[Stored dataset listing]
____
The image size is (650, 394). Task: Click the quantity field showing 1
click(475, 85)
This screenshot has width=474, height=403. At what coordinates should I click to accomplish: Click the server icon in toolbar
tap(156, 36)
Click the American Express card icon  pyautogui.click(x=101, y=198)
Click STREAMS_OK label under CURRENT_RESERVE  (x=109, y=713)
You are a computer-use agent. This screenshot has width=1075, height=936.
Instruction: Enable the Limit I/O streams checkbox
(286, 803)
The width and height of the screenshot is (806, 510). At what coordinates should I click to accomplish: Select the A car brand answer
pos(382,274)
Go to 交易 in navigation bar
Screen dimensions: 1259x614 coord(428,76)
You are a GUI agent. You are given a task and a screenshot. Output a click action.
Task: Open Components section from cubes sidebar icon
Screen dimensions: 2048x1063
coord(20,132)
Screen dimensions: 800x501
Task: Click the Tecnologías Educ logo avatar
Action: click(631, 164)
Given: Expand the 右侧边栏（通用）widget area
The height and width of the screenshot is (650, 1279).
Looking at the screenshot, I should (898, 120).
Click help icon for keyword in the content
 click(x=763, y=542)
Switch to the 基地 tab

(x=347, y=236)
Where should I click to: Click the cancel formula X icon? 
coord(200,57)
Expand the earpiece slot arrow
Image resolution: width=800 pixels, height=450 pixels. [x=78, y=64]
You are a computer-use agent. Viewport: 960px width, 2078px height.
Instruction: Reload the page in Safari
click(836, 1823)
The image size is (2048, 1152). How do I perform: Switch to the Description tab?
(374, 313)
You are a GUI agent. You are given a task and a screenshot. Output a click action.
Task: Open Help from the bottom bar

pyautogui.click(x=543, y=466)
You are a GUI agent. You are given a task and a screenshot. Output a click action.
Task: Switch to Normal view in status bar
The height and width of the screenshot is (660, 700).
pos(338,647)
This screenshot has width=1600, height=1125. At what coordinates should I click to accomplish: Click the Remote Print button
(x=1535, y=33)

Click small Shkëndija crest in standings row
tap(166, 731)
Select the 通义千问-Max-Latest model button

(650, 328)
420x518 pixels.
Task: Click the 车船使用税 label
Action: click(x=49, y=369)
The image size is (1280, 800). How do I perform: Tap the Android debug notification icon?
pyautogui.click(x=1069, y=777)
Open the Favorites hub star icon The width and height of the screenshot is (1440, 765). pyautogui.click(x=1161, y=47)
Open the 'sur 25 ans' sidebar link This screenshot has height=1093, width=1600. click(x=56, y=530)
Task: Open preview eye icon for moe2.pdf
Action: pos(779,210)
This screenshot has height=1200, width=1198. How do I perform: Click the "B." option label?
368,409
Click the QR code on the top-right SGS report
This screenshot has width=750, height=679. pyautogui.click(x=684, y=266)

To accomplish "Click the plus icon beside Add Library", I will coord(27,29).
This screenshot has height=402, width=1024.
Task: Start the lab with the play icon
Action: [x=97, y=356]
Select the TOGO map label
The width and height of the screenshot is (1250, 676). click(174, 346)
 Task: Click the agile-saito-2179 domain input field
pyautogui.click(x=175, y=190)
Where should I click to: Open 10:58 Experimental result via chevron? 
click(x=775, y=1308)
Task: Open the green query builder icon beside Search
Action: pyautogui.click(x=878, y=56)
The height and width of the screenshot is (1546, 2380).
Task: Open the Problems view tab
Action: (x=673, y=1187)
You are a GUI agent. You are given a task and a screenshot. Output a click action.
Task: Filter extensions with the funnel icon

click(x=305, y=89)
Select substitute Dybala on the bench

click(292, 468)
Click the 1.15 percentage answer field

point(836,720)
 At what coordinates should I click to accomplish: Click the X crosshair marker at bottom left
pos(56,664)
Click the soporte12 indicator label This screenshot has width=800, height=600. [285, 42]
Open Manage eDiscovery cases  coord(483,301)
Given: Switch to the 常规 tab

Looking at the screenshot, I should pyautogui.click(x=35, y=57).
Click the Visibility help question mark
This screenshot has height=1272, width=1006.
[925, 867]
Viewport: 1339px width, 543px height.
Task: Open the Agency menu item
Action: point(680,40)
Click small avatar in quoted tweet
____
TASK TO CARRY OUT
Please return every line of the listing above exactly as it appears, with nothing changed, left out, or added.

ANSWER FOR THE TASK
The image size is (650, 394). Task: Click the quantity field showing 1
click(475, 85)
This screenshot has width=474, height=403. At what coordinates should I click to accomplish: Click the server icon in toolbar
tap(156, 36)
Click the American Express card icon  pyautogui.click(x=101, y=198)
Click STREAMS_OK label under CURRENT_RESERVE  (x=109, y=713)
You are a computer-use agent. This screenshot has width=1075, height=936.
Instruction: Enable the Limit I/O streams checkbox
(286, 803)
The width and height of the screenshot is (806, 510). At what coordinates should I click to accomplish: Select the A car brand answer
pos(382,274)
Go to 交易 in navigation bar
Screen dimensions: 1259x614 coord(428,76)
You are a GUI agent. You are given a task and a screenshot. Output a click action.
Task: Open Components section from cubes sidebar icon
Screen dimensions: 2048x1063
coord(20,132)
Screen dimensions: 800x501
Task: Click the Tecnologías Educ logo avatar
Action: click(631, 164)
Given: Expand the 右侧边栏（通用）widget area
The height and width of the screenshot is (650, 1279).
Looking at the screenshot, I should (898, 120).
Click help icon for keyword in the content
 click(x=763, y=542)
Switch to the 基地 tab

(x=347, y=236)
Where should I click to: Click the cancel formula X icon? 
coord(200,57)
Expand the earpiece slot arrow
Image resolution: width=800 pixels, height=450 pixels. [x=78, y=64]
You are a computer-use agent. Viewport: 960px width, 2078px height.
Instruction: Reload the page in Safari
click(836, 1823)
The image size is (2048, 1152). How do I perform: Switch to the Description tab?
(374, 313)
You are a GUI agent. You are given a task and a screenshot. Output a click action.
Task: Open Help from the bottom bar

pyautogui.click(x=543, y=466)
You are a GUI agent. You are given a task and a screenshot. Output a click action.
Task: Switch to Normal view in status bar
The height and width of the screenshot is (660, 700).
pos(338,647)
This screenshot has width=1600, height=1125. At what coordinates should I click to accomplish: Click the Remote Print button
(x=1535, y=33)

Click small Shkëndija crest in standings row
tap(166, 731)
Select the 通义千问-Max-Latest model button

(650, 328)
420x518 pixels.
Task: Click the 车船使用税 label
Action: click(x=49, y=369)
The image size is (1280, 800). How do I perform: Tap the Android debug notification icon?
pyautogui.click(x=1069, y=777)
Open the Favorites hub star icon The width and height of the screenshot is (1440, 765). pyautogui.click(x=1161, y=47)
Open the 'sur 25 ans' sidebar link This screenshot has height=1093, width=1600. click(x=56, y=530)
Task: Open preview eye icon for moe2.pdf
Action: pos(779,210)
This screenshot has height=1200, width=1198. How do I perform: Click the "B." option label?
368,409
Click the QR code on the top-right SGS report
This screenshot has width=750, height=679. pyautogui.click(x=684, y=266)

To accomplish "Click the plus icon beside Add Library", I will coord(27,29).
This screenshot has height=402, width=1024.
Task: Start the lab with the play icon
Action: [x=97, y=356]
Select the TOGO map label
The width and height of the screenshot is (1250, 676). click(174, 346)
 Task: Click the agile-saito-2179 domain input field
pyautogui.click(x=175, y=190)
Where should I click to: Open 10:58 Experimental result via chevron? 
click(x=775, y=1308)
Task: Open the green query builder icon beside Search
Action: pyautogui.click(x=878, y=56)
The height and width of the screenshot is (1546, 2380).
Task: Open the Problems view tab
Action: (x=673, y=1187)
You are a GUI agent. You are given a task and a screenshot. Output a click action.
Task: Filter extensions with the funnel icon

click(x=305, y=89)
Select substitute Dybala on the bench

click(292, 468)
Click the 1.15 percentage answer field

point(836,720)
 At what coordinates should I click to accomplish: Click the X crosshair marker at bottom left
pos(56,664)
Click the soporte12 indicator label This screenshot has width=800, height=600. [285, 42]
Open Manage eDiscovery cases  coord(483,301)
Given: Switch to the 常规 tab

Looking at the screenshot, I should pyautogui.click(x=35, y=57).
Click the Visibility help question mark
This screenshot has height=1272, width=1006.
[925, 867]
Viewport: 1339px width, 543px height.
Task: Open the Agency menu item
Action: point(680,40)
Click small avatar in quoted tweet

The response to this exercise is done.